注目される「畳ドクター」 和風の流行で全国に1500人以上
日本という風土の中で受け継がれてきた「畳」。その畳の傷み具合など状態の診断や、健康に良い作用を施す畳の選別などができる職人が、全国畳産業振興会(京都市)が認定する「畳ドクター」だ。いわゆる畳を診断する“医師”的な存在で、すでに全国で1520人が認定されているという。そのモダンな名称にも引かれ、内情を聞いてみた。
■畳のにおいにリラックス効果
「畳のにおいは気分をリラックスさせ、室内に余分な湿気を残さない。だから、畳の部屋は結露が少ない。鍋料理をしたら、よくわかりますよ。そんな畳の良さを、きちんと伝えていきたいと思っているんです」
大阪府泉佐野市にある小薮商店。畳のにおいがいっぱいに広がる店内で、店主の小薮普介さんが口を開いた。編み込まれたイグサを畳床(たたみどこ=畳の基礎となる板材)に手際よく縫い付けていく様子は、まさに職人芸だ。

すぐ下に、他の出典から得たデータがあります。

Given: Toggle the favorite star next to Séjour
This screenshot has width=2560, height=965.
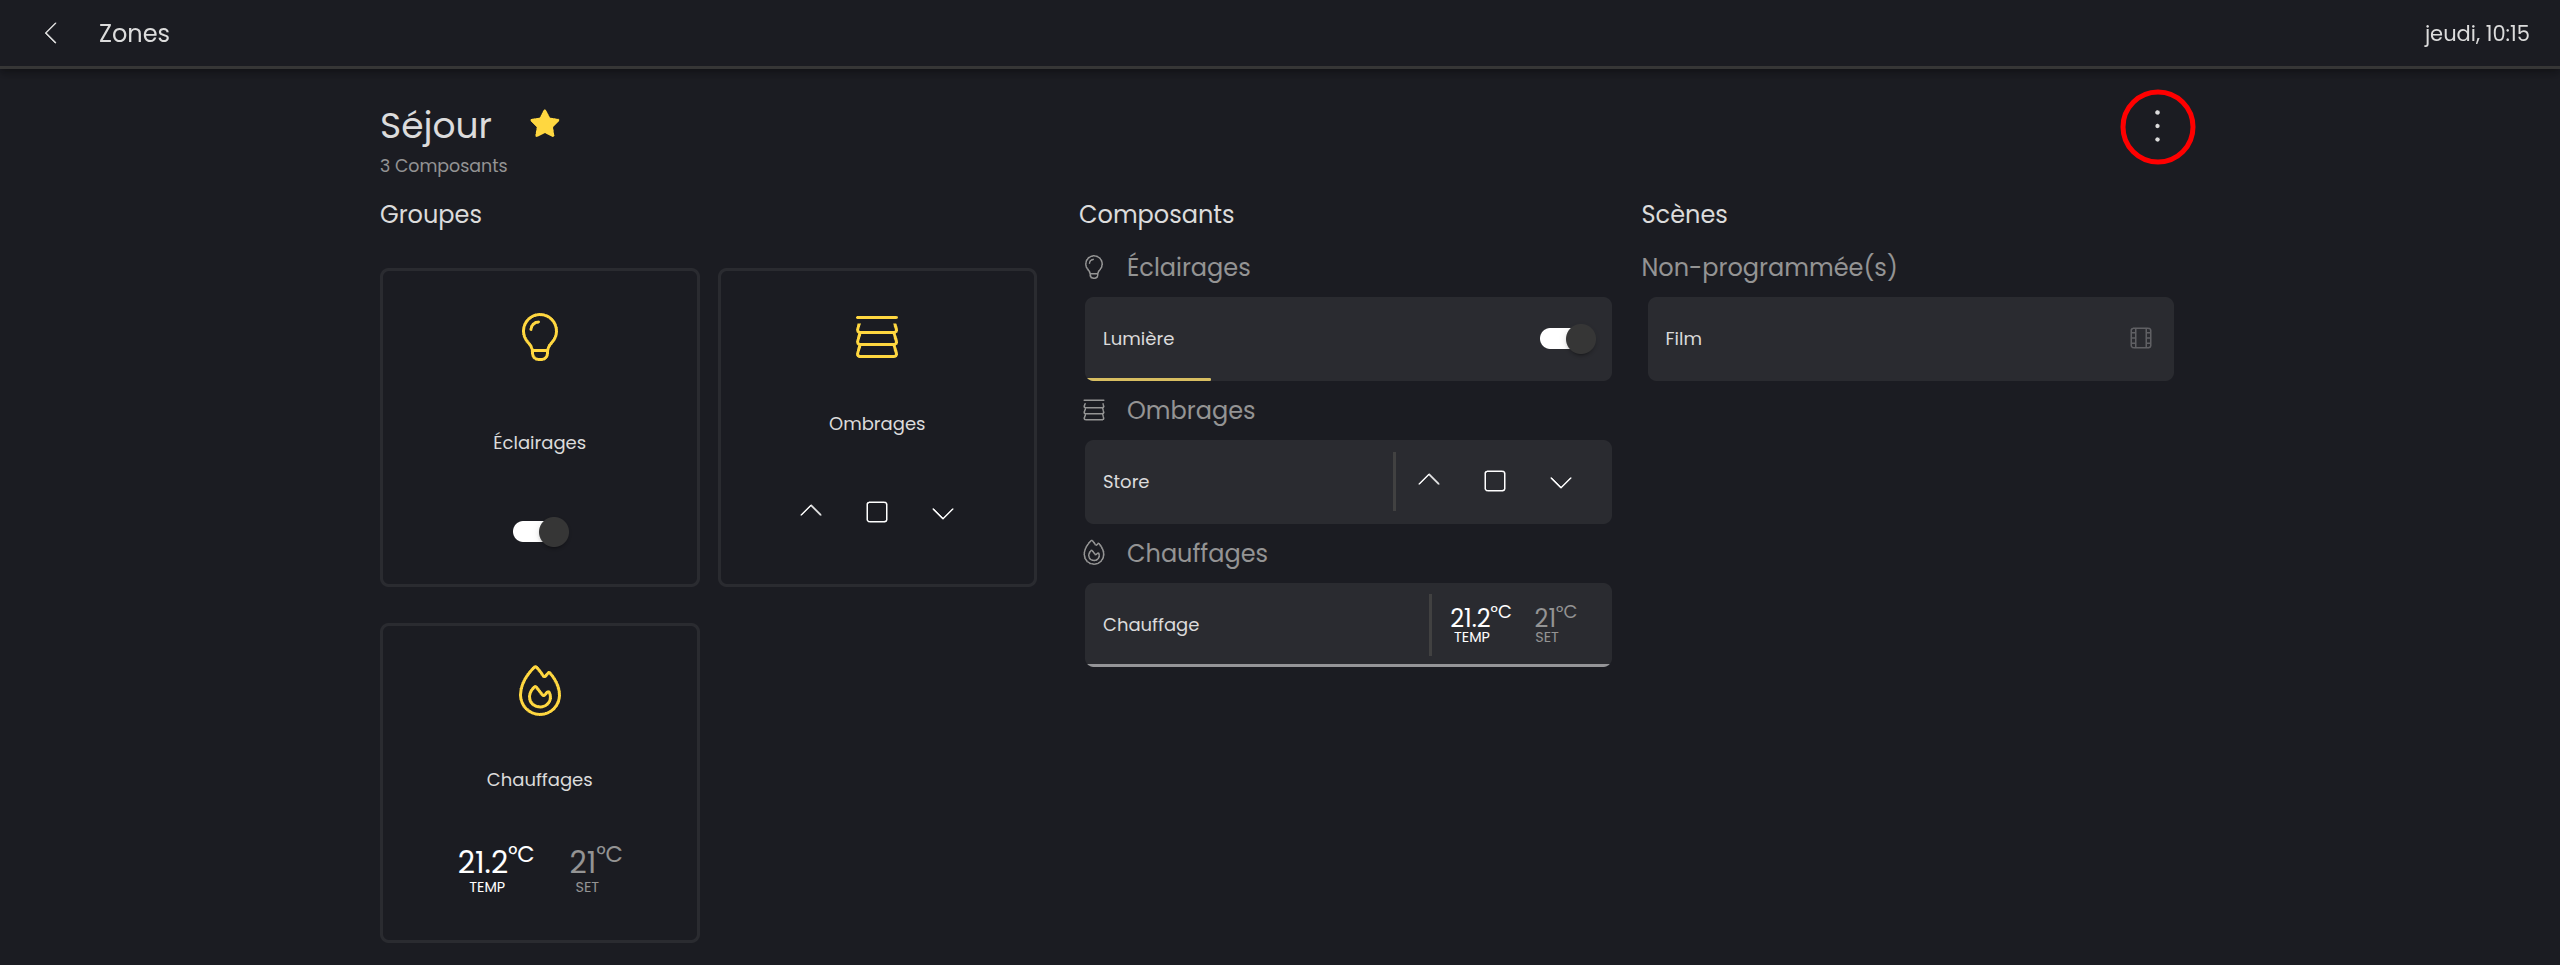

父親が経営する畳店を継いで29年。見て学ぶことが当たり前という職人の世界の荒波にもまれ、父親や先輩の職人らの仕事を見ながら腕を磨いた。平成21年に「畳ドクター」に認定され、今年10月には斬新な畳施工アイデアや画期的な取り組みを行った「畳ドクター」を表彰する「畳ドクター 匠の技 全国選手権」で優秀賞を受賞した。
「お客さんに満足してもらえたことが何よりもうれしい」。「匠の技」は、客へのアンケートなどをもとに振興会が選考、受賞は客への丁寧な態度や的確なアドバイスがなされていたことの裏付けになるという。
■畳ドクター、全国で1520人
小薮さんも認定されている「畳ドクター」とは、いったいどんなものだろうか。振興会によると、畳についての知識が豊富で、畳替えなどのアドバイスを的確にできる職人を「畳ドクター」として認定しており、平成21年4月から始まった。
現在、全国に1520人いるといい、「畳ドクター」であることを地域に広くアピールしながら客に畳替えの時期などを助言したり、相談に乗ったりしているという。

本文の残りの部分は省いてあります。